VÍTIMA DE VIOLÊNCIA DOMÉSTICA MOSTRA AS QUEIMADURAS FEITAS POR FACA QUENTE

 

Ele me queimava por prazer', disse jovem, vítima de cárcere privado no Pará



Os dias de um suposto cárcere privado e tortura chegaram ao fim, na última sexta-feira (2), para uma jovem de 18 anos, que possivelmente vivia com o namorado numa comunidade chamada Colônia do Majari, zona rural do município de Porto de Moz, no sudoeste paraense. Segundo informações de testemunhas, que preferem o anonimato, a jovem teria conseguido fugir da casa onde vivia, para buscar ajuda na rua.

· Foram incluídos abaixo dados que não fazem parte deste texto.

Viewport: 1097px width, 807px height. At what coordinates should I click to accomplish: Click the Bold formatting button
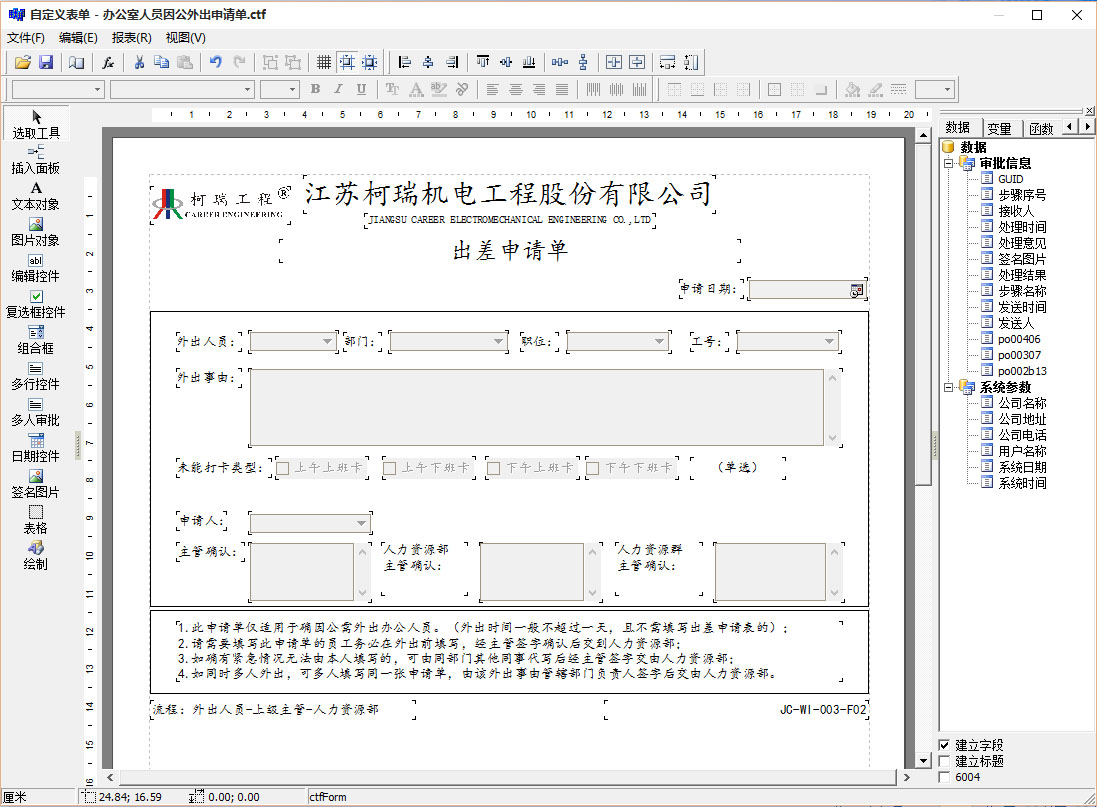coord(315,89)
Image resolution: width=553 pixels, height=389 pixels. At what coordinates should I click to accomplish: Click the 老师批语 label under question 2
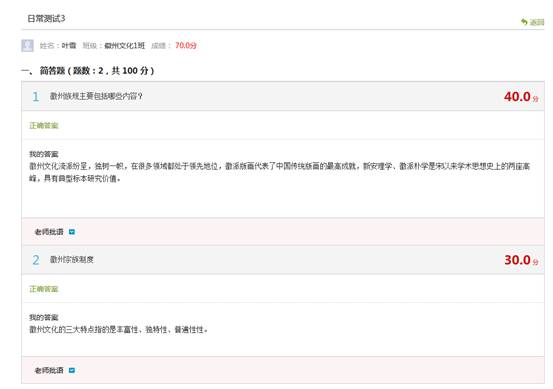pos(49,370)
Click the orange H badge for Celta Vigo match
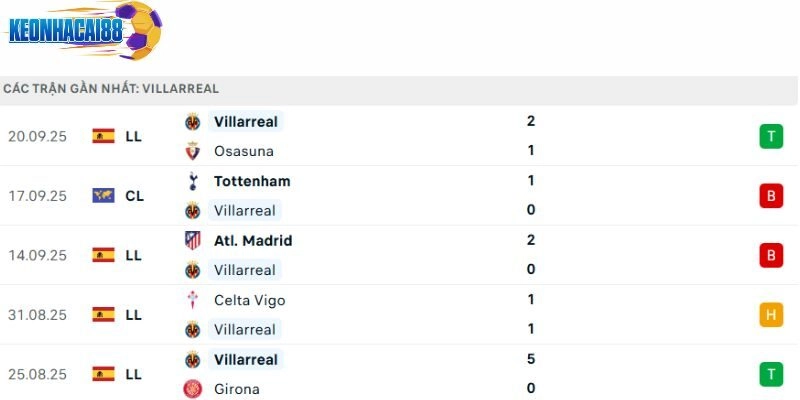 tap(770, 315)
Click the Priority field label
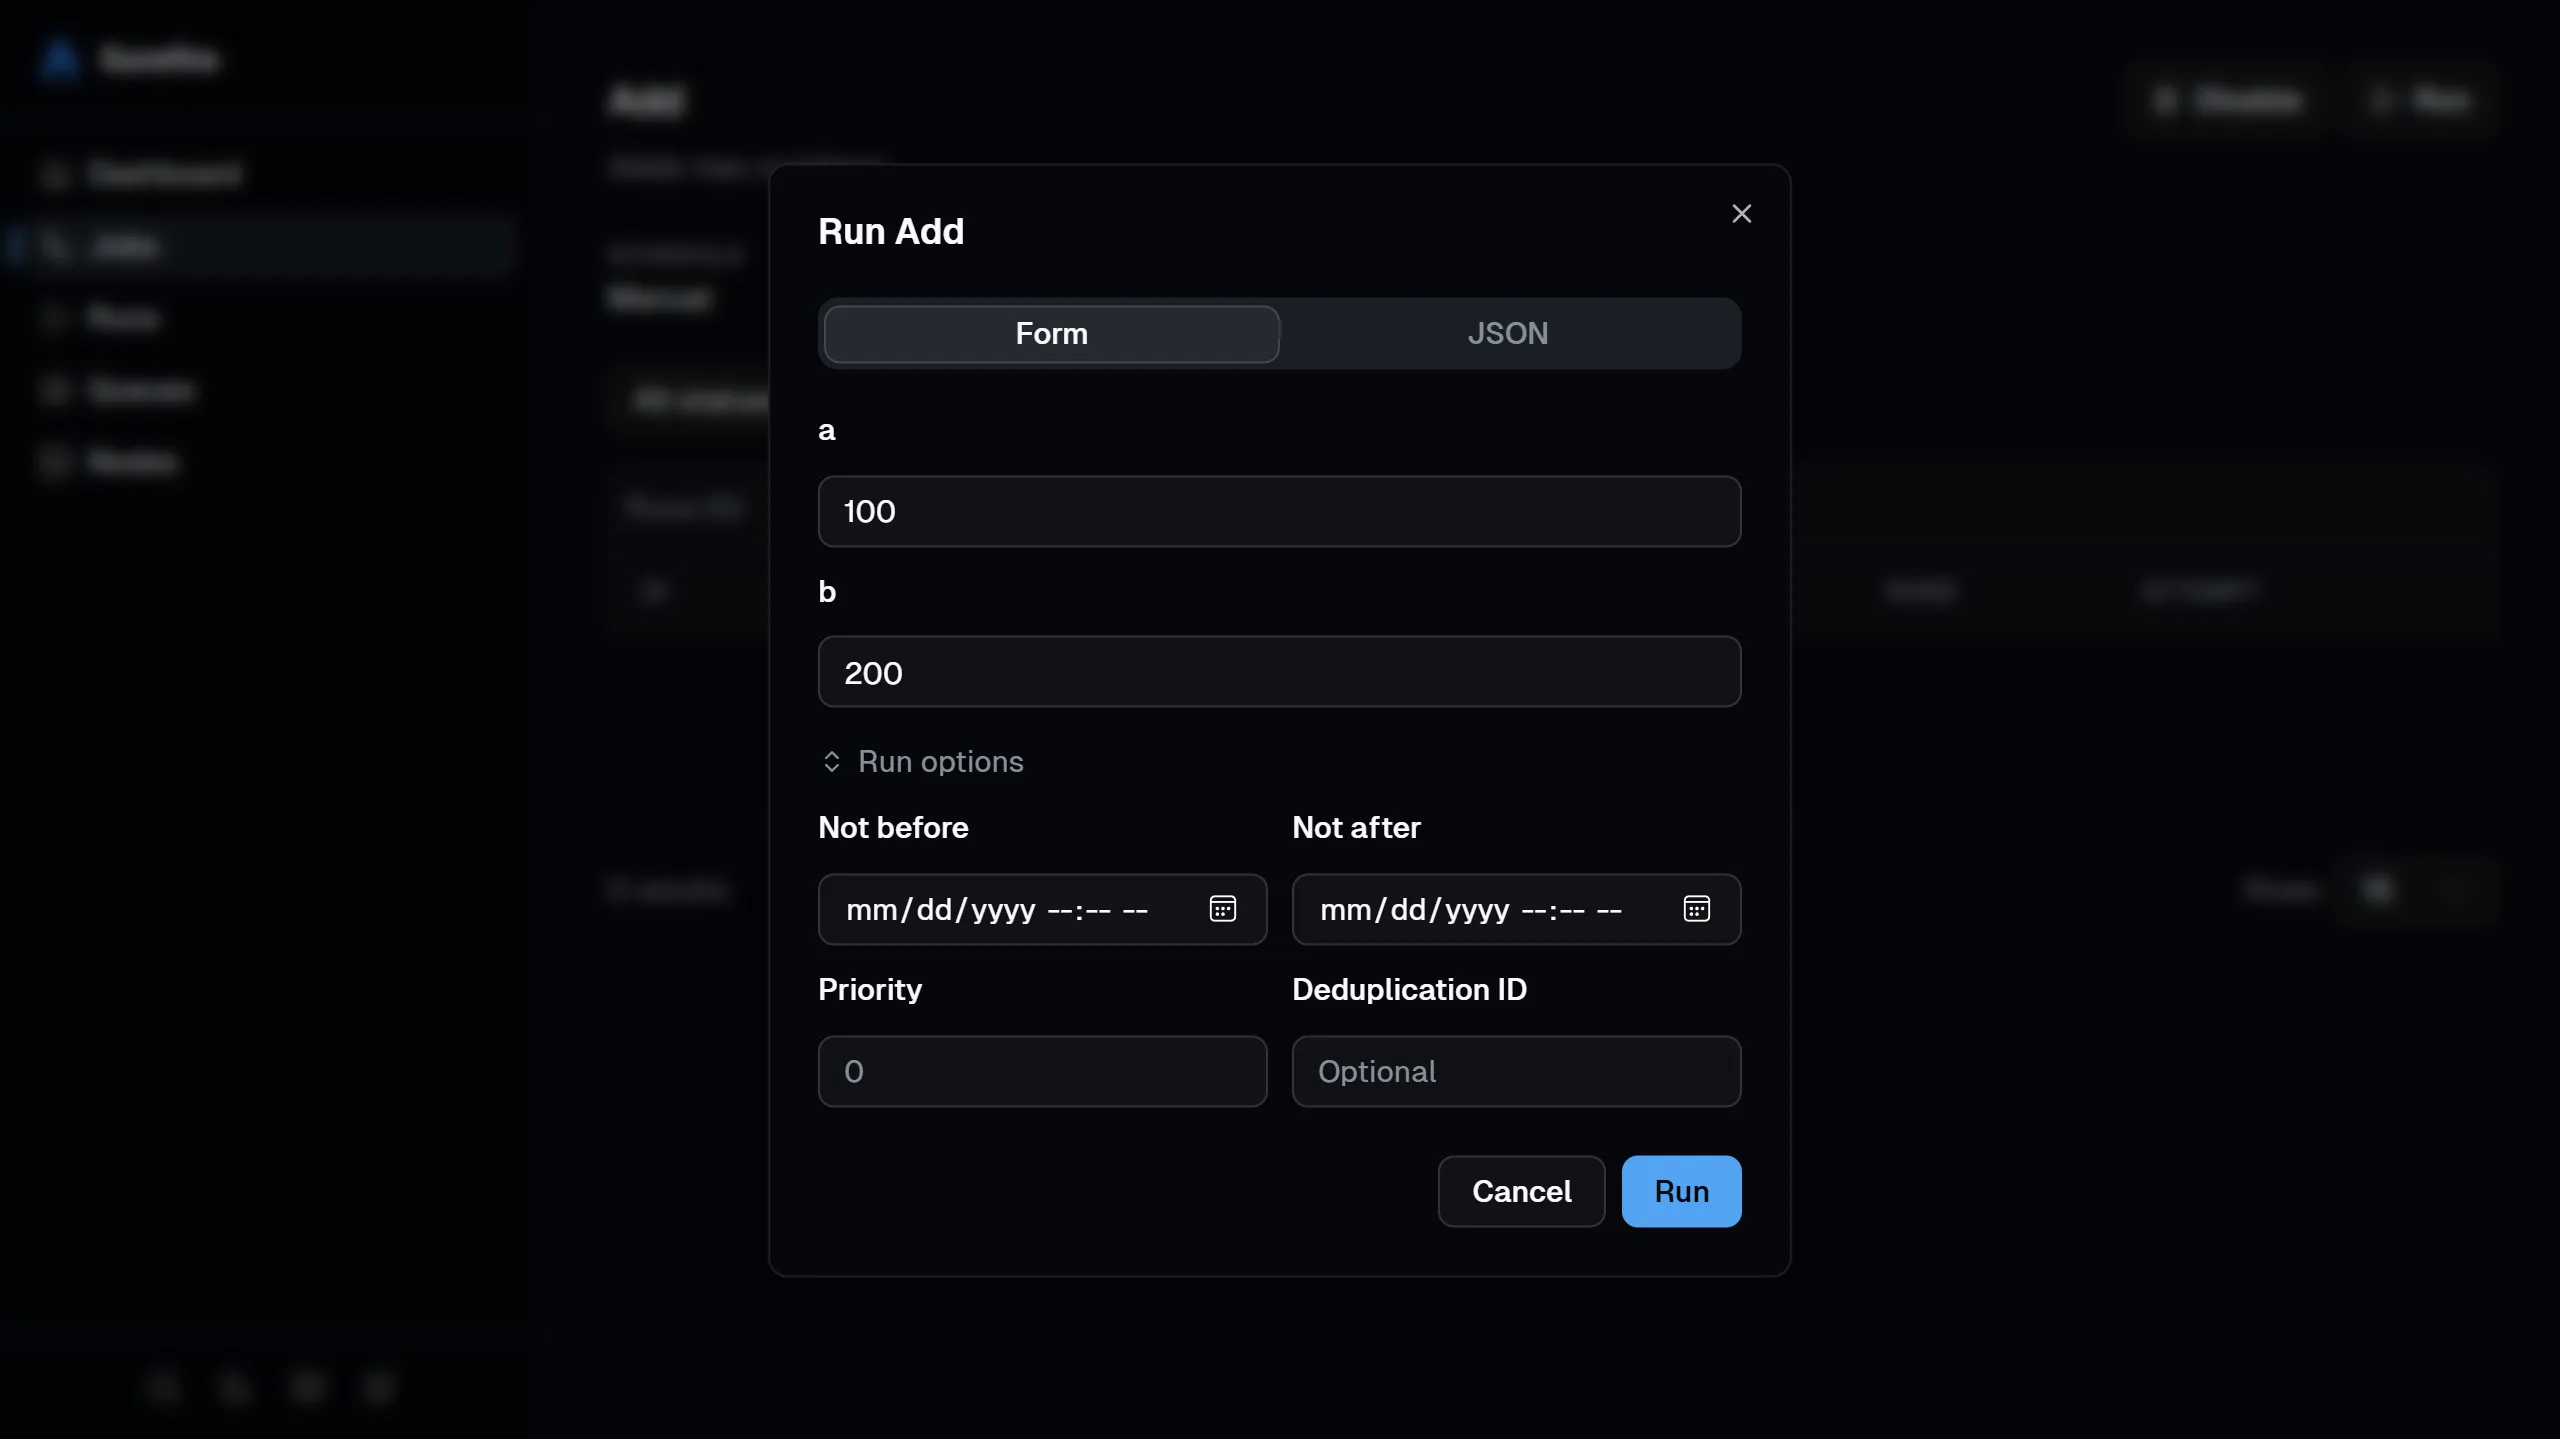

Pessoas que a socorreram contaram que a mulher estava bastante machucada, com sinais de tortura e queimaduras. Depois de ser acolhida por moradores em uma casa, ela foi levada pela assistência social do município até a delegacia para registrar um Boletim de Ocorrência e prestar depoimento. “Ela contou para as pessoas que socorreram que ele [o namorado] amarrava, tapava a boca dela, esquentava uma faca na lamparina e queimava ela por prazer. E, quando ele não fazia isso, ele pegava uma agulha e furava os braços dela”, detalhou uma testemunha. “Ela está muito assustada, não fala quase com ninguém”, acrescentou. De acordo com informações, a jovem é natural do município de Portel, no Marajó, de onde teria fugido para viver com o namorado, ainda não localizado, na zona rural de Porto de Moz.Por meio de nota, a Prefeitura Municipal de Porto de Moz, através da Secretaria de Trabalho e Promoção Social (Semuts) e Secretaria da Mulher, informou que já tomou todas as providências necessárias, realizando os encaminhamentos aos órgãos competentes, assim que soube do fato. No momento, ainda de acordo com a nota da prefeitura, a vítima encontra-se acolhida e recebendo o acompanhamento psicossocial pela rede de proteção e garantia dos Direitos Humanos, como o Centro de Referência Especializada de Assistência Social (Creas) e Secretaria da Mulher.

Por meio de nota também, a Polícia Civil do Pará confirmou a ocorrência e disse que “um inquérito policial foi instaurado e investiga o caso, de forma sigilosa, para resguardar a integridade da vítima”.